In an Arabidopsis nucleosome, the distance between any two lysines in all histones is calculated by mapping the short peptides to protein sequence of the 2CV5 crystal structure [13].

#### Classifier construction and performance

Because of the semi-reliability of the un-acetyability, it is doubtful to train a classifier by both positive and negative sets, which are supposed to be totally correct. Under the semi-supervised situation, we adopted a hierarchy process to predict the acetyablility of Arabidopsis histones. The first hierarchy decision was done by the higher level cutoff based on peptide similarity. The lysines not contained in the predicted result were predicted by the lower level peptide-based cutoff, in which the false negative rate is shown to be 1.16%. Then the structure location was adopted to adjust the positive lysines generated in the second hierarchy. The decision strategy in the third hierarchy was the same as that used in the above peptide-based method and the distance was defined by ε-N spacial location.

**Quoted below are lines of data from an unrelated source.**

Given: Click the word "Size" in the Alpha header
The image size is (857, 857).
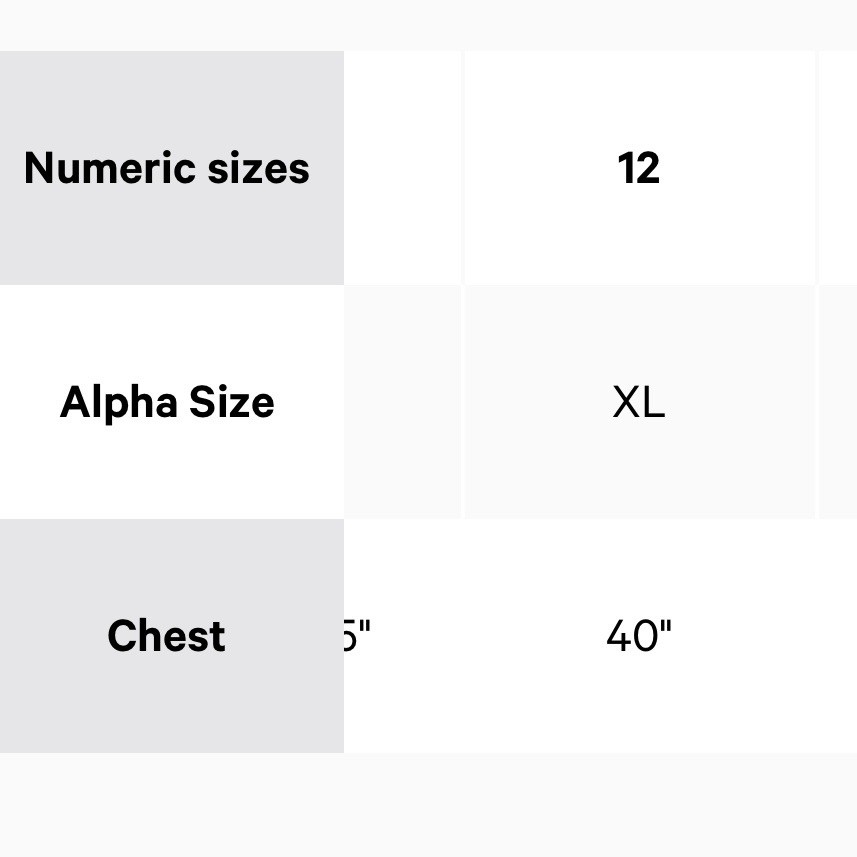Looking at the screenshot, I should tap(231, 403).
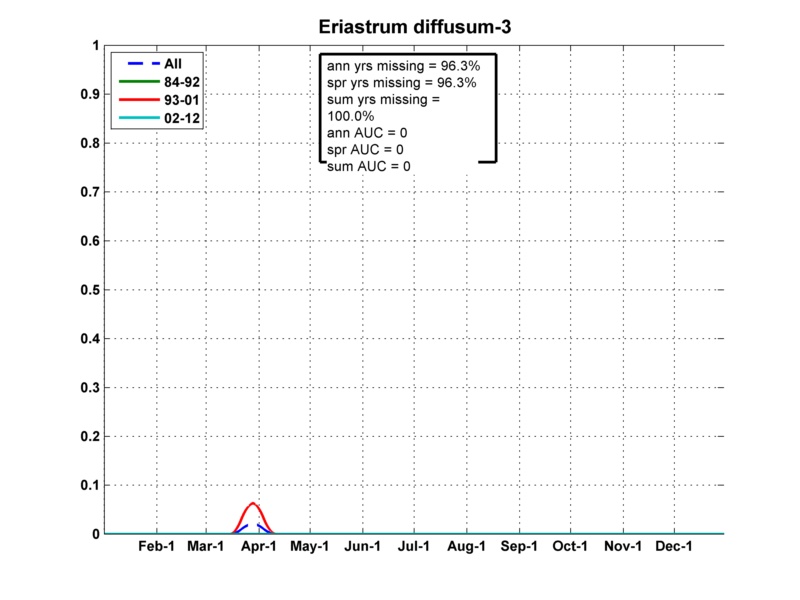Click the 'spr yrs missing = 96.3%' text
The width and height of the screenshot is (800, 600).
[x=401, y=82]
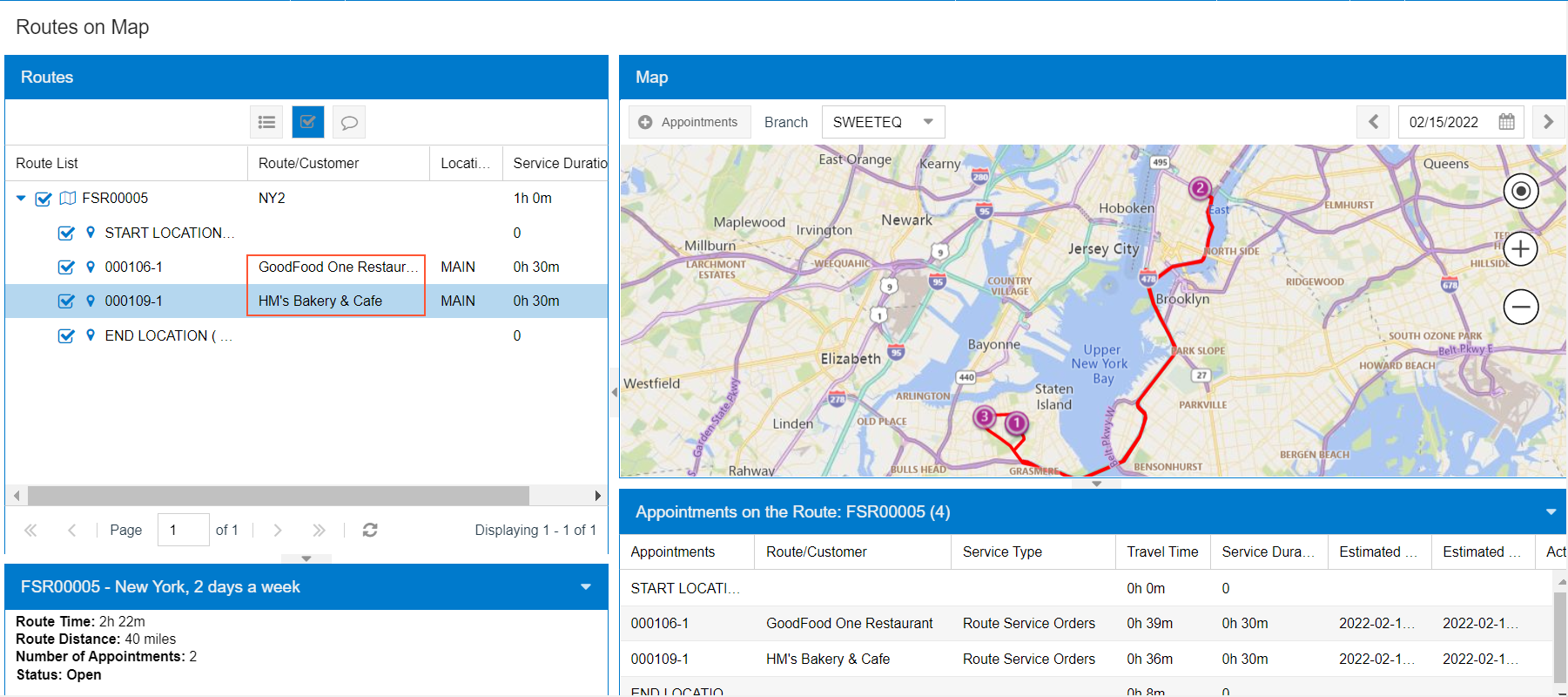Click the refresh icon in the pager
The height and width of the screenshot is (697, 1568).
pyautogui.click(x=370, y=530)
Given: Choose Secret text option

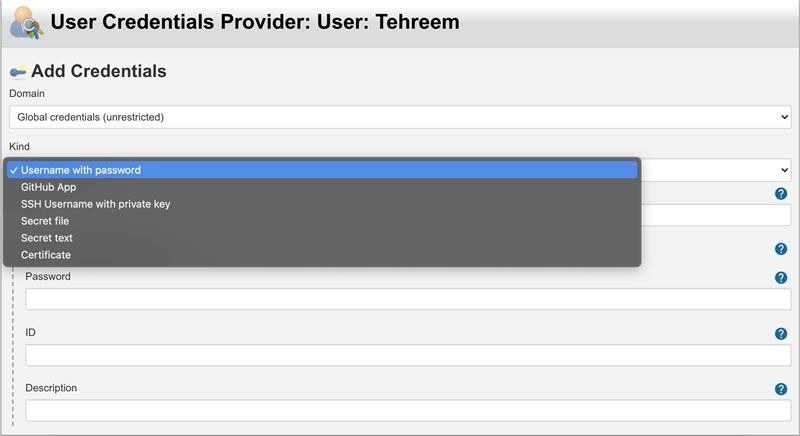Looking at the screenshot, I should coord(47,238).

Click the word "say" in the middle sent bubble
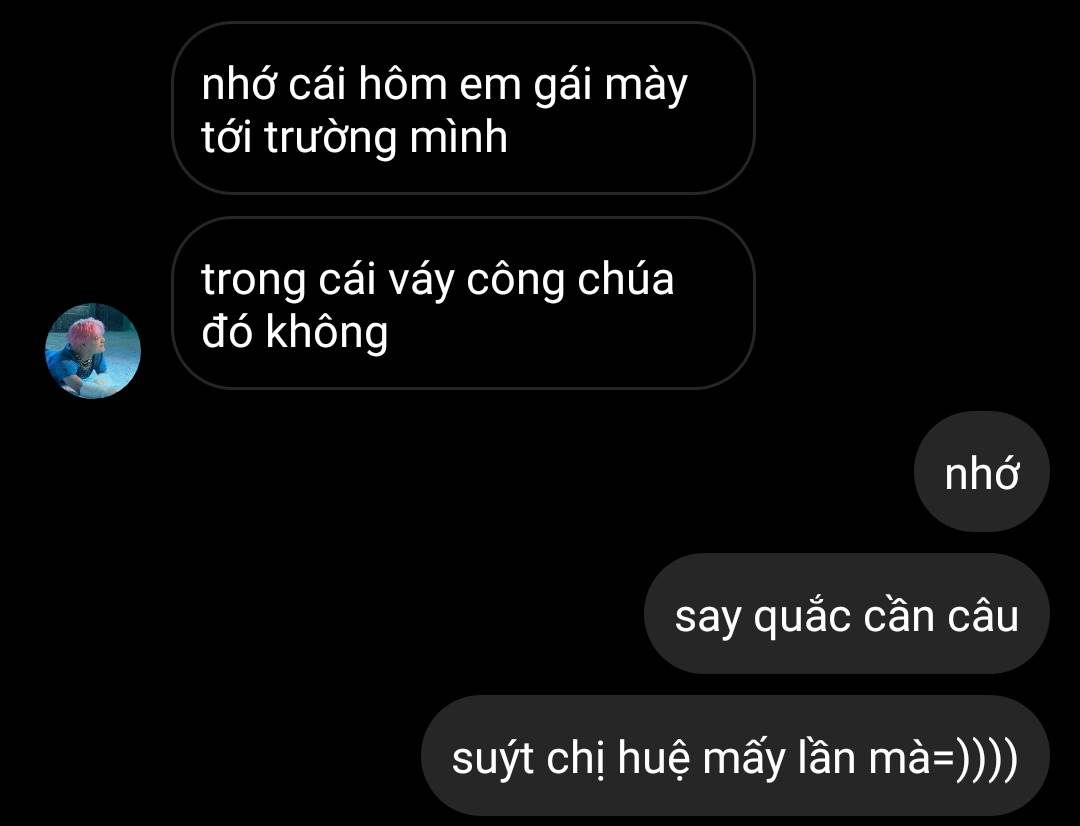tap(708, 619)
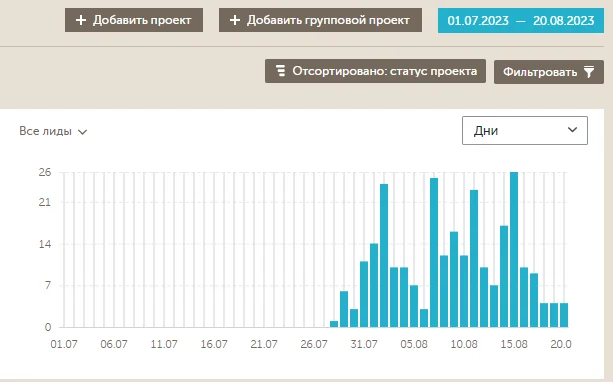613x382 pixels.
Task: Click the funnel filter icon
Action: coord(589,72)
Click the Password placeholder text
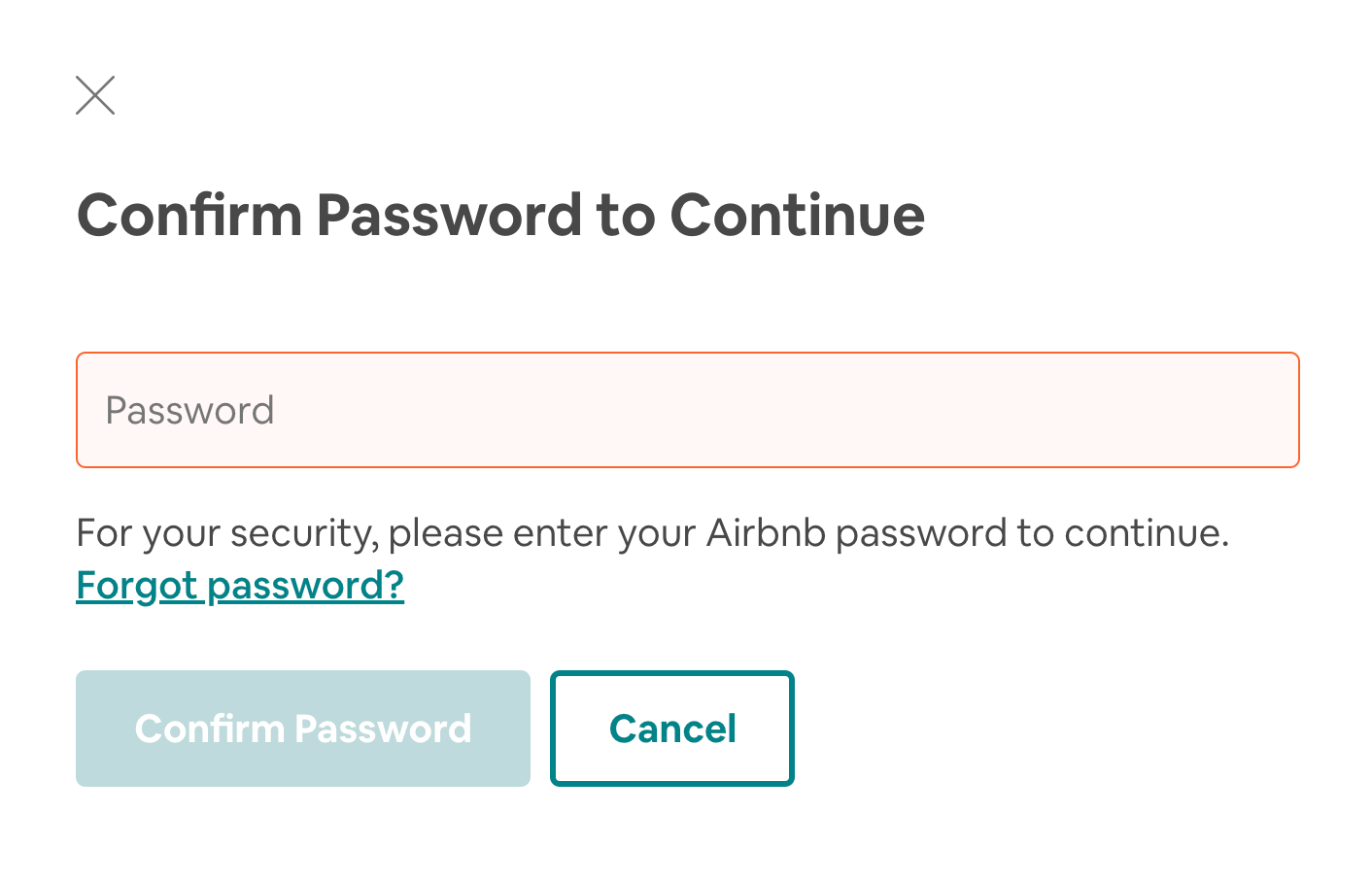Viewport: 1372px width, 882px height. (190, 411)
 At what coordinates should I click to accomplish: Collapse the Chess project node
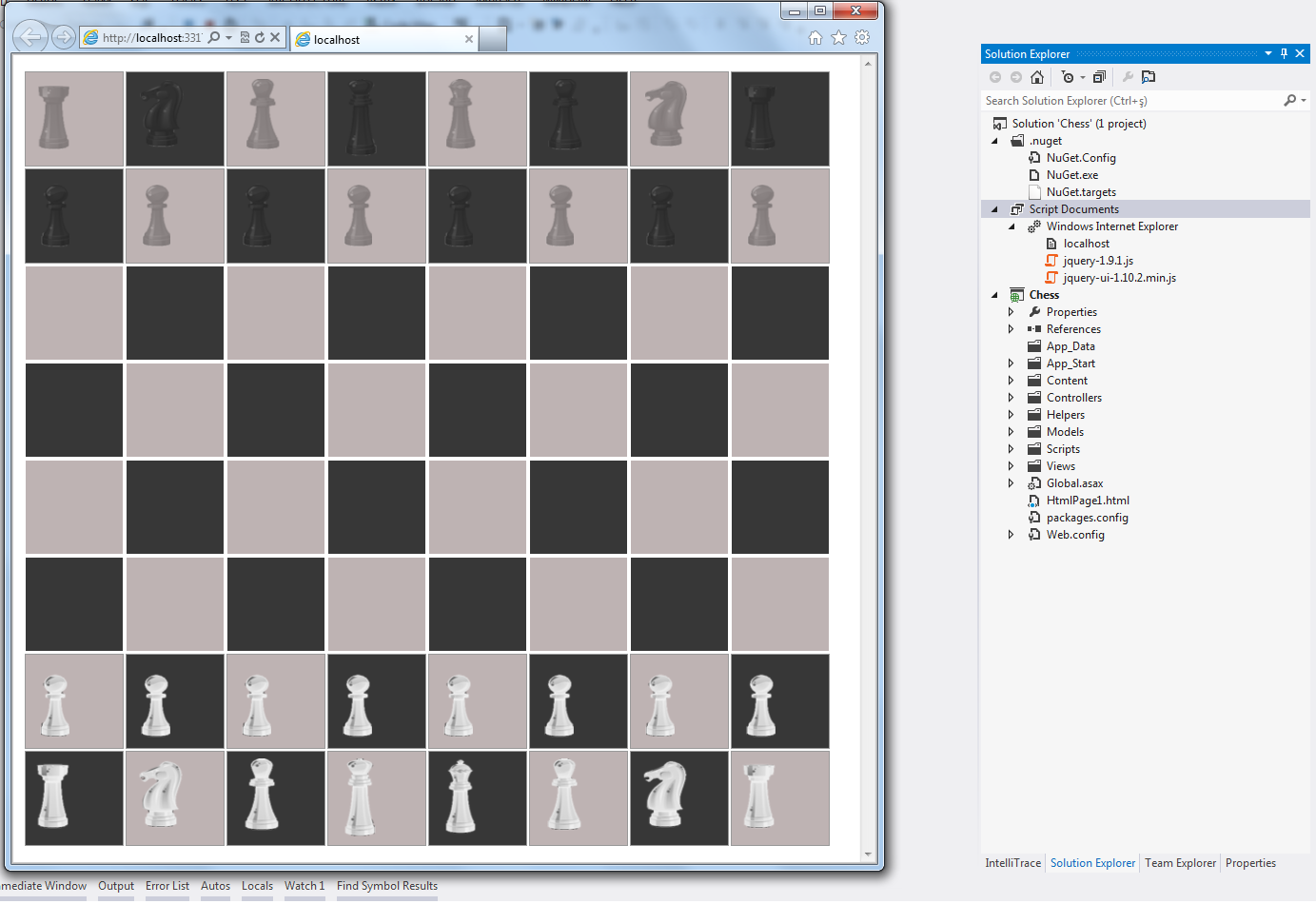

Through such hierarchy process, the performances for histone acetylation prediction in Arabidopsis were 0.73, 1, 0.26 and 0 for specificity, sensitivity, false negative rate and false positive rate, respectively. Comparing to the peptide-based prediction, the previous mispredicted acetylable lysines were corrected by the structure location. Because of the existence of non- observed acetylable site, the specificity is relative lower and less reliable. There are 227 Arabidopsis peptides in the 266 selected peptides from both human and Arabidopsis, and all the 227 Arabidopsis lysine peptides were predicted based on the model generated from the rest known human histone lysines' acetylation patterns. For all the 227 Arabidopsis lysines used in prediction, there are 72.7 percent lysines are acetylable (additional file 3), which indicate that many currently unobserved acetylated status and patterns could happen under those untested special tempo-spatial conditions.